文件转HTML管道将文件转换为HTML。它支持以下文本提取后端。

Apache Tika

Apache Tika检测并提取一千多种不同文件类型的元数据和文本。支持的文档格式列表请参见此链接。

Apache Tika需要安装Java。另一种方法是通过此Docker镜像启动单独的Apache Tika服务，并设置这些环境变量。

Docling

Docling可以轻松快速地解析文档并将其导出为所需的格式。这是一个自2024年末开始迅速普及的库。Docling擅长解析PDF中的格式元素（表格、章节等）。

支持的文档格式列表请参见此链接。

示例

下面显示了使用此管道的一个简单示例。

from txtai.pipeline import FileToHTML

# Create and run pipeline
html = FileToHTML()
html("/path/to/file")

配置驱动的示例

管道可以通过Python或配置文件运行。可以使用管道的小写名称在配置文件中实例化管道。
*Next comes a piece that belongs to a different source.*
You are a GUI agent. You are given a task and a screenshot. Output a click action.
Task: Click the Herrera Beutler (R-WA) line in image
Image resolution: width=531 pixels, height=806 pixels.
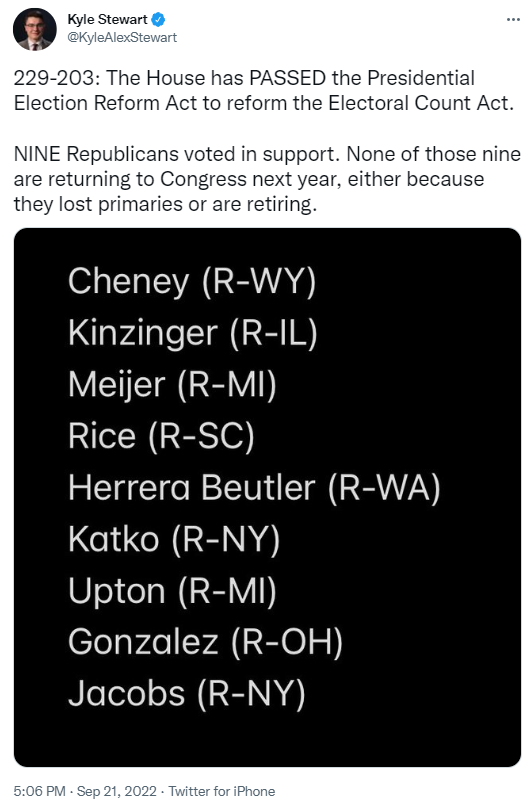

配置驱动的管道可以使用工作流或API运行。

config.yml

# Create pipeline using lower case class name
filetohtml:

# Run pipeline with workflow
workflow:
  html:
    tasks:
      - action: filetohtml

使用工作流运行

from txtai import Application

# Create and run pipeline with workflow
app = Application("config.yml")
list(app.workflow("html", ["/path/to/file"]))

使用API运行

CONFIG=config.yml uvicorn "txtai.api:app" &

curl \
  -X POST "http://localhost:8000/workflow" \
  -H "Content-Type: application/json" \
  -d '{"name":"html", "elements":["/path/to/file"]}'

方法

管道的Python文档。

`init(backend='available')`

创建一个新的文件转HTML管道。

参数

名称	类型	描述	默认值
`backend`		用于提取内容的后端，支持"tika"、"docling"或"available"（默认），"available"会找到第一个可用的后端。	`'available'`

源代码位于txtai/pipeline/data/filetohtml.py中

def __init__(self, backend="available"):
    """
    Creates a new File to HTML pipeline.

    Args:
        backend: backend to use to extract content, supports "tika", "docling" or "available" (default) which finds the first available
    """

    # Lowercase backend parameter
    backend = backend.lower() if backend else None

    # Check for available backend
    if backend == "available":
        backend = "tika" if Tika.available() else "docling" if Docling.available() else None

    # Create backend instance
    self.backend = Tika() if backend == "tika" else Docling() if backend == "docling" else None

`call(path)`

将指定路径的文件转换为HTML。如果没有可用的后端，则返回None。

参数

名称	类型	描述	默认值
`path`		输入文件路径	必需

返回值

类型	描述
	如果有可用的后端，则返回html；否则返回None。